====== Given passage ======

VENDETTA! VENDETTA!!

Dienstag, 9. November 2010

daily sketches

two days ago or some.
need to go to school now.
i think i got my motivation back.

Freitag, 5. November 2010

daily sketches

"arrogance", A4
"Let's fart.", 10x14cm
"Storch & Skalpell", A5
ich mag menschen mit tierköpfen.
alles heute mit 8B bleistift.

Mittwoch, 3. November 2010

Basil?

i thought, i might rename him...
cause he loves basil and got a basil plant.
and a little racoon.
i love the name basil, so maybe...
somehow i think it fits.
even more then tarsier.
hm.
i need to think bout it.

Montag, 1. November 2010

all my evils

all my evils, '10
it was bound to happen...
i tried too hard to avoid it.
i threw one of my fits.
it was too much of everything.
i threw a fit and he's been there for me.
he was perfect.
didn't got angry, did not went away, he stayed and held me.
ignoring my remarks how much i hate him and want him to leave.
he knew i was lyin' and was not too proud to fail  to hear this shit.
my eyes hurt.
half an hour later he talked about how we could celebrate our jubilee in a few months and that he wants to invite me for dinner tomorrow.
like i didn't cry and yelled at him, insulted him, told him that i want to be without him.
can anyone believe that?
how great, understanding and patient can one man be?
my arms look terrible.
i'm tired.
he made me feel like it's okay. that i won't lose his love for this bullshit.
he loves me with all my evils.
i never met a greater man...

Sonntag, 31. Oktober 2010

tell her we've been lickin' coconut skins

acryl auf pappe, aug '10
nur mal so in 10 min hingerotzt um farbe zu verschwenden.
und zu üben.
und um die neuen pinsel auszuprobieren. hauptsächlich das.

does she know we've been hangin' out?

Samstag, 30. Oktober 2010

let's go, kill some cuntz

 i hate these damn WHORES!!!!!!!!!!!!
and i hate myself for letting this infect me so much............
FUCKIN BITCHES!
ima bust some heads soon....
seriously, if they don't get a grip, ima catch a fuckin' case!

Freitag, 29. Oktober 2010

carpet-day

kreide uff bordstein, '10
 crazy how he still makes me shiver calling me, telling me he comes over after work.
everyday the same.

====== Exercise data ======

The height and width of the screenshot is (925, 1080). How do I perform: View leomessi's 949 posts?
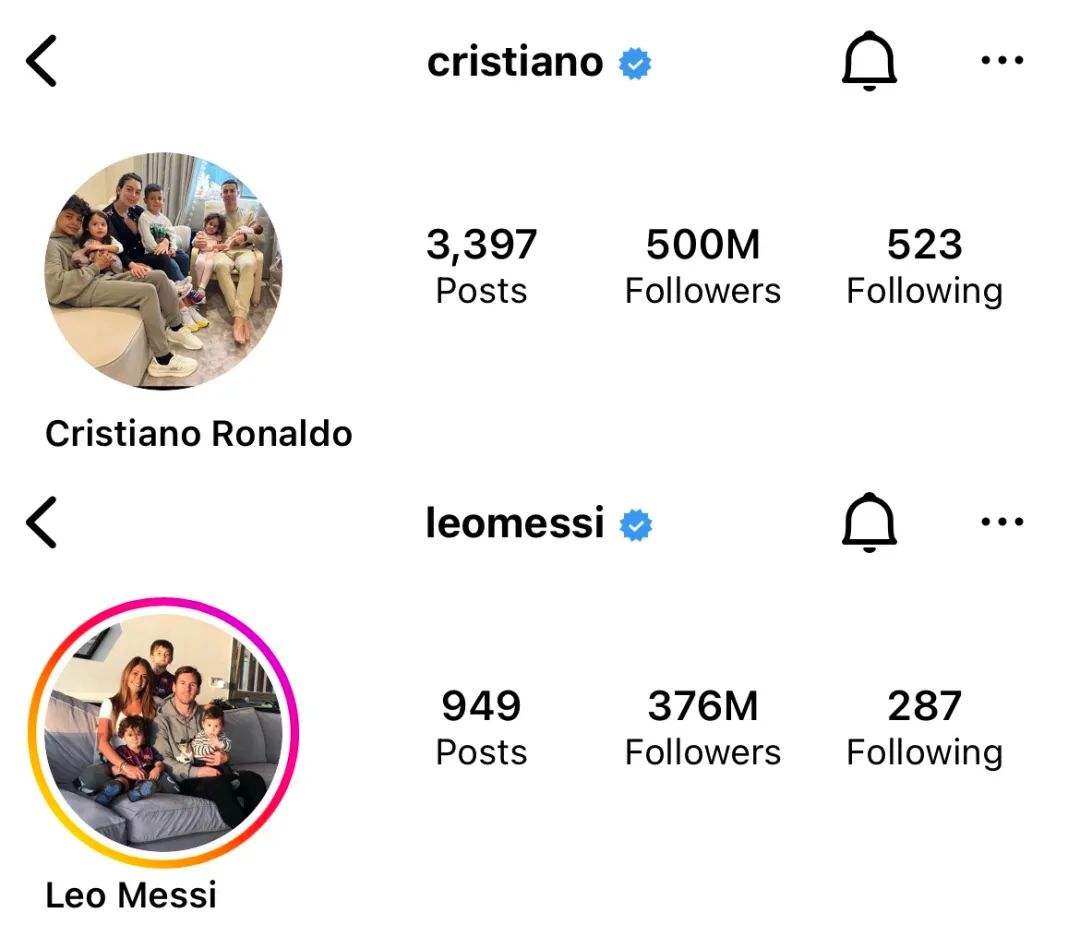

======

> [Exercise tasks]:
A. Reproduce word for word the part of the blog entries starting at "i threw one" and ending at "my eyes hurt.".
B. List every date that heads an entry in the blog entries.
The lines that come after the blog entries have nothing to do with them.

> [Results in order]:
A.
i threw one of my fits.
it was too much of everything.
i threw a fit and he's been there for me.
he was perfect.
didn't got angry, did not went away, he stayed and held me.
ignoring my remarks how much i hate him and want him to leave.
he knew i was lyin' and was not too proud to fail  to hear this shit.
my eyes hurt.

B.
Dienstag, 9. November 2010
Freitag, 5. November 2010
Mittwoch, 3. November 2010
Montag, 1. November 2010
Sonntag, 31. Oktober 2010
Samstag, 30. Oktober 2010
Freitag, 29. Oktober 2010